Nous nous approchâmes du bureau, et celui qui se l’était approprié regarda le commissaire, me montra du doigt et fit disparaître l’ambiguïté naissante :
—C’est lui, là ?
—Oui, excellence —répondit le commissaire Flores.
L’homme qu’on avait jugé digne d’un tel titre replia l’index qui me désignait et s’adressa à moi via la parole :
—Sais-tu avec qui tu es en train de parler, mon garçon ?
Je niai de la tête.
—Mets-le au courant, Flo —dit-il au commissaire.

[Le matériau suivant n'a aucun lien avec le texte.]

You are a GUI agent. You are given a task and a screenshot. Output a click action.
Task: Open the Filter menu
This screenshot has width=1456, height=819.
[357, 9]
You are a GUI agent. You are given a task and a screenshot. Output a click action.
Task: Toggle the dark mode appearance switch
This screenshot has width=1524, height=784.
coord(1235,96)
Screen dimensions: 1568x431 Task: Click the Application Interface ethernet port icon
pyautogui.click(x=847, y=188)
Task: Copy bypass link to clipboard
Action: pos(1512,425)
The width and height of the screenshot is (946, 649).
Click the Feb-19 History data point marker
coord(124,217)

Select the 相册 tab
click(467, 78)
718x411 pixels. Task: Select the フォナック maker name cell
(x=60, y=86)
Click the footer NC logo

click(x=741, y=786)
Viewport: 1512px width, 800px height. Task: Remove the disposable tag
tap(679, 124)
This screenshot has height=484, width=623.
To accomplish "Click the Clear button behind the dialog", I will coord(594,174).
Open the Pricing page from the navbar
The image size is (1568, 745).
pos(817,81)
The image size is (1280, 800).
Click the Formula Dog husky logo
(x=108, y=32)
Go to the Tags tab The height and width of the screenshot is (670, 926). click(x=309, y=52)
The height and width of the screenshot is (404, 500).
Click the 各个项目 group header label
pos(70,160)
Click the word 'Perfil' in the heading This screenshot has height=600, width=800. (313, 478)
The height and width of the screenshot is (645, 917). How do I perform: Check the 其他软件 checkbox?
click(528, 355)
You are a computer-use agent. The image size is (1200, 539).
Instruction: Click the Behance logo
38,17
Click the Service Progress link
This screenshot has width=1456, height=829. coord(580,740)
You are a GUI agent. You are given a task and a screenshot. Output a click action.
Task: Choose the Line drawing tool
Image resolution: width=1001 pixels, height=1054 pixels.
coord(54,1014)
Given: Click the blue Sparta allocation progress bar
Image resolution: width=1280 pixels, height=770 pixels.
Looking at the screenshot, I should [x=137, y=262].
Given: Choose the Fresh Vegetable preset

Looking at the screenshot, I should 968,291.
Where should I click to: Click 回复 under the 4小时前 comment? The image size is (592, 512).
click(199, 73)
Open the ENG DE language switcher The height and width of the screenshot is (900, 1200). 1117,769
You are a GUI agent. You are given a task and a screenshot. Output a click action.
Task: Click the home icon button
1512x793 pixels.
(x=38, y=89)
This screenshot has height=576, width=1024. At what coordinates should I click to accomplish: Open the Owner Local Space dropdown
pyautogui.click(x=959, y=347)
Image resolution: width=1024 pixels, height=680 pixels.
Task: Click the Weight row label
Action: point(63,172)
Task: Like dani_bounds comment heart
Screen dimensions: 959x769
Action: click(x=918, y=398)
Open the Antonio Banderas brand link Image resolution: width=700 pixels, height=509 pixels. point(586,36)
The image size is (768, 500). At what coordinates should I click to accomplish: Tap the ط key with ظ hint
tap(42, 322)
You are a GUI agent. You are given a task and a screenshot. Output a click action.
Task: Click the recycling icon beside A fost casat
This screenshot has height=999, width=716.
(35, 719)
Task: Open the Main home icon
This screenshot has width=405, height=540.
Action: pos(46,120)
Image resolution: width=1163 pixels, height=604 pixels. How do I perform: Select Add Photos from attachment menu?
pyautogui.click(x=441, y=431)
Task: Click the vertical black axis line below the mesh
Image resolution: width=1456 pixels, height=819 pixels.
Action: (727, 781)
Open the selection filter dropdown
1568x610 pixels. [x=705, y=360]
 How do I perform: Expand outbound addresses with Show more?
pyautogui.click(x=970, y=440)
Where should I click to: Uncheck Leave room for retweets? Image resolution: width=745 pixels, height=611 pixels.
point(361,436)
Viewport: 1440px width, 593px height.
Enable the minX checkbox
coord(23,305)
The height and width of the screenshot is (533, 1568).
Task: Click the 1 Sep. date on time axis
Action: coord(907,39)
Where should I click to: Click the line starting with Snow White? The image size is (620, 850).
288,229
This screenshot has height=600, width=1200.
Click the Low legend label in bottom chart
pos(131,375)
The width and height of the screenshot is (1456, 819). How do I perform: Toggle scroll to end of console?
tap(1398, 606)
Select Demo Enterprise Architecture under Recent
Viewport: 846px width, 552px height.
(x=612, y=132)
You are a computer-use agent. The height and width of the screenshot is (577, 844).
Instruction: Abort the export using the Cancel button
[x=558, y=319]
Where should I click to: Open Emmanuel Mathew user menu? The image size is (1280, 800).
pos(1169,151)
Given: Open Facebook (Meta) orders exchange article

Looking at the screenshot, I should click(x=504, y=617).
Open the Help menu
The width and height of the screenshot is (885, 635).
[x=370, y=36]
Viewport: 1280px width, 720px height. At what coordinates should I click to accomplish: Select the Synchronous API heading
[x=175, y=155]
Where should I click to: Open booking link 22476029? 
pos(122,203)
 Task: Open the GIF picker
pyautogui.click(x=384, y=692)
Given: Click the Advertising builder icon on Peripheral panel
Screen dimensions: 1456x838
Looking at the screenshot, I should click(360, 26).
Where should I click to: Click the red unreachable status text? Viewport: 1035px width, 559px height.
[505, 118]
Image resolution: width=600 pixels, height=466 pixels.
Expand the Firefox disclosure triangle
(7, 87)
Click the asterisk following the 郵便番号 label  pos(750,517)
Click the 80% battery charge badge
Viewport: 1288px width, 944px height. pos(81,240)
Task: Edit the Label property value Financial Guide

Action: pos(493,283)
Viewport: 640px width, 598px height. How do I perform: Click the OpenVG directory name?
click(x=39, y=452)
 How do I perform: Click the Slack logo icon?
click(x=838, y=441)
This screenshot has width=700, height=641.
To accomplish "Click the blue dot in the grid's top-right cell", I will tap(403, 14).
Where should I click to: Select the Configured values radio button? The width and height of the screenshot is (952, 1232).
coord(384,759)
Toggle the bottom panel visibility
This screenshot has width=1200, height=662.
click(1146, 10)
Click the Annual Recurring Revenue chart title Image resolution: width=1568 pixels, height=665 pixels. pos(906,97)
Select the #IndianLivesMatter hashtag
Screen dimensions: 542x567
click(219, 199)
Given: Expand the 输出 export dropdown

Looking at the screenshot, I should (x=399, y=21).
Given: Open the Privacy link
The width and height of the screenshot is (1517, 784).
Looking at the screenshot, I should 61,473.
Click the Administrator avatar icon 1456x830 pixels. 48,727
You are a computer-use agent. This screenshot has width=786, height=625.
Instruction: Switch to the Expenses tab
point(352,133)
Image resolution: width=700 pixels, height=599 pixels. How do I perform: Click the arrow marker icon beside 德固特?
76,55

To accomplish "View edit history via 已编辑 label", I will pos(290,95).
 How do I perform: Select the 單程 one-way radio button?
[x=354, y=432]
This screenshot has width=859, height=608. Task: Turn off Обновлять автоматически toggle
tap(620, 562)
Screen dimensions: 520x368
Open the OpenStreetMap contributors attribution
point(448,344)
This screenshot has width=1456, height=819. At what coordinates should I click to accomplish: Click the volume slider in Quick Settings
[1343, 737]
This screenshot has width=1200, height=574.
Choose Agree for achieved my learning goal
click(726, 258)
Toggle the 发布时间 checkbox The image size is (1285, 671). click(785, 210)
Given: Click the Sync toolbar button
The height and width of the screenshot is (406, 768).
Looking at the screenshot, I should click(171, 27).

Celui-ci se pencha à mon oreille et chuchota, comme si l’intéressé ne devait pas entendre la révélation :
—C’est monsieur le ministre de l’Agriculture, don Ceregumio Lavaca.
Sans perdre un seul instant, je fléchis les jambes, inspirai profondément et me suspendis dans les airs pour sauter par-dessus le bureau et baiser la main de l’éminent personnage ; j’aurais atteint mon but sans la salve de coups de genou fulgurants que le commissaire Flores trouva à propos de m’administrer en plein dans les parties. Le surhomme qui, dans sa grandeur, devait être exempt du culte de la personne, rétablit la familiarité d’un sourire bienveillant et du simple geste de se curer le nez avec son petit doigt. Le commissaire rapprocha une chaise et s’assit. Pour ma part, je jugeai préférable de garder une position stable. Monsieur le ministre retroussa ses manches, et je remarquai qu’il s’était fait tatoué sur l’avant-bras un cœur percé d’une flèche et festonné de cette inscription lapidaire : TOUTES DES PUTES.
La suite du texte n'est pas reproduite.